Tarefa pedida: Escreva a continuação do texto sobre a morte de um piloto, a partir da última frase apresentada.

Texto em análise:
4.6.16

Na morte de um piloto

Por Antunes Ferreira
Nunca gostei do chamado desporto automóvel; aliás tenho más relações com a viatura. Não gosto de conduzir e só faço por não ter rendimentos que me permitissem ter um motorista. Tirei a carta (há quem pergunte: a quem?...) no terceiro exame e ainda hoje penso que o saudoso pai deve ter pago umas “luvas” ao examinador. Arrumar o carro é um tormento porque para isso é preciso utilizar a marcha atrás – abominável!
Quando menino decorria um duelo entre os pilotos Juan Fangio e Stirling Moss ao longo dos circuitos que então existiam e que durou anos. Uma cunha do então presidente do ACP obrigou-me a dar uma volta ao circuito de Monsanto no carro de corridas pilotado pelo inglês. Terminada a “façanha” júri que nunca mais me meteria  em tais assados. E cumpri. Ainda me tentaram no Grande Prémio de Macau já lá vão muitos anos. Claro que apesar da insistência dei a maior nega da minha vida.
Em 1994 faleceu Ayrton Senna no circuito de Ímola vitima de um desastre passado em directo nas televisões e que felizmente não vi. A BBC considerou-o o maior piloto do Mundo. Mas esse qualificativo não impediu o seu doloroso fim. A morte do tricampeão do Mundo rodeou-se de enorme controvérsia e penso que até hoje as versões mais díspares continuam a guerrear. Isso ainda mais acentuou o verdadeiro ódio que voto a circuitos, rallies e correlativos.

Material fornecido:
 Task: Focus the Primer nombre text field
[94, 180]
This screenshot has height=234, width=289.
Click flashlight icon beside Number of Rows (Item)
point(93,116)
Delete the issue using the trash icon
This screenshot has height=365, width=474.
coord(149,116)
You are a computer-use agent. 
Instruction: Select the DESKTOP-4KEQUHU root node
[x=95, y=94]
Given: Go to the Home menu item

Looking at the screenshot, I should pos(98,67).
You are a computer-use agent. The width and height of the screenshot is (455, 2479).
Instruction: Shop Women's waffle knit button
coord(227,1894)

--

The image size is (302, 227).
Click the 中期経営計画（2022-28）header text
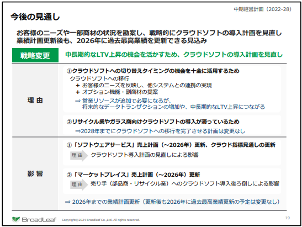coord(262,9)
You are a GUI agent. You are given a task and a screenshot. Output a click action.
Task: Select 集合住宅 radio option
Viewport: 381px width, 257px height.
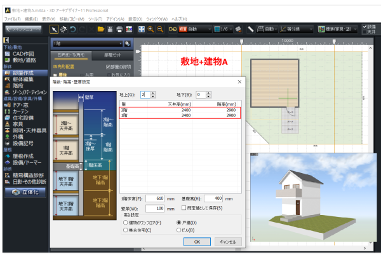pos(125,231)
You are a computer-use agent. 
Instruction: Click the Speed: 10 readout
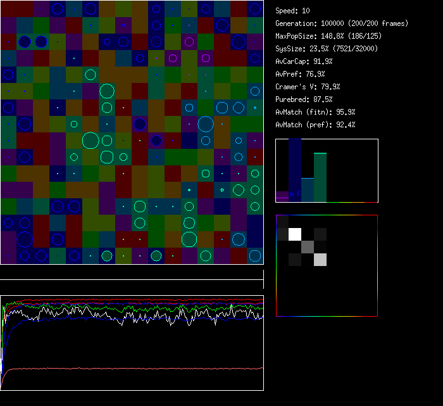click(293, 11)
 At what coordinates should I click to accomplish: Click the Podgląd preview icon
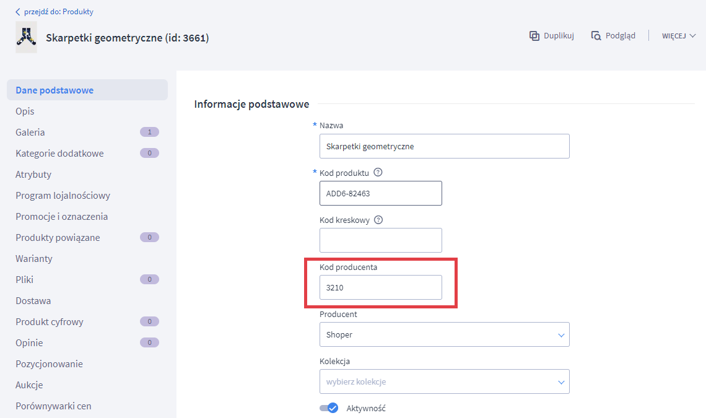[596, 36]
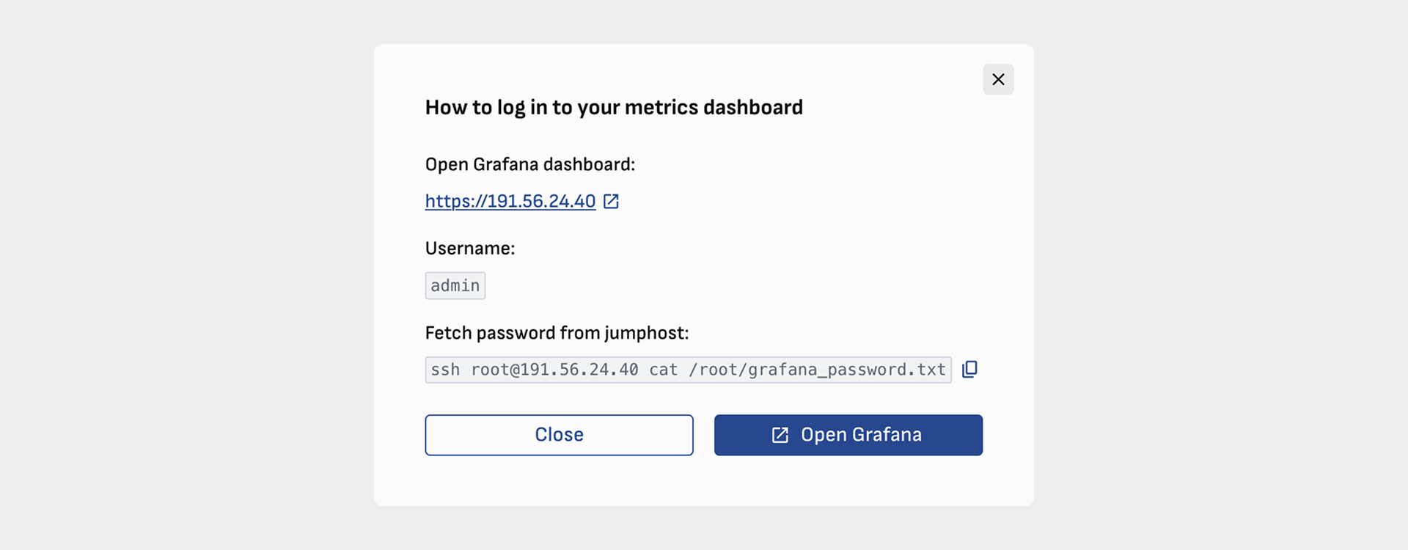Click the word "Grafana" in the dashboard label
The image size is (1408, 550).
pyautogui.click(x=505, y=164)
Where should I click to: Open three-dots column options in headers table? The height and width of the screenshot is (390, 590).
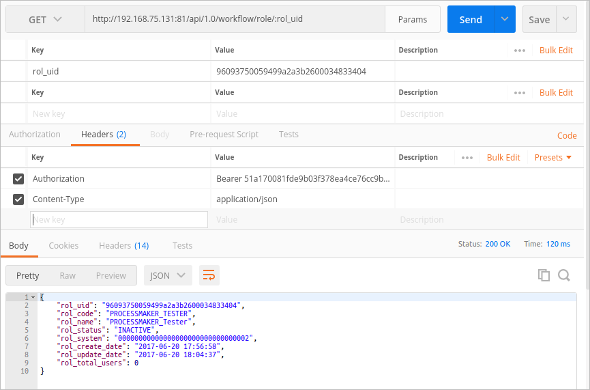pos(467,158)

Espaço de resposta:
Pois bem ontem morreu mais um piloto desta feita de moto, Luís Salom, de 24 anos, ou seja na flor da vida. O acidente fatal que o vitimou ocorreu nos treinos livres do Grande Prémio da Catalunha Moto2. De novo não o presenciei nos ecrãs televisivos o que não admira porque não vejo as transmissões. Porém de acordo com o que os órgãos da comunicação que depois consultei ter-lhe-iam sido prestados todos os cuidados médicos que desgraçadamente não resultaram. Ainda foi transportado para o Hospital Central da Catalunha onde ainda chegou a ser operado. Debalde.
Se como comecei por dizer nunca gostei do chamado desporto automóvel essa rejeição transformou-se num ódio visceral como também atrás escrevi. Vidas ceifadas aos 24 anos há muitas – há muitíssimas. Se pensarmos no que acontece neste Mundo louco nem é bom ver as estatísticas. E mesmo antes dessa idade, mesmo durante o parto, nem vale a pena ler, ouvir e ler as desgraçadas estatísticas.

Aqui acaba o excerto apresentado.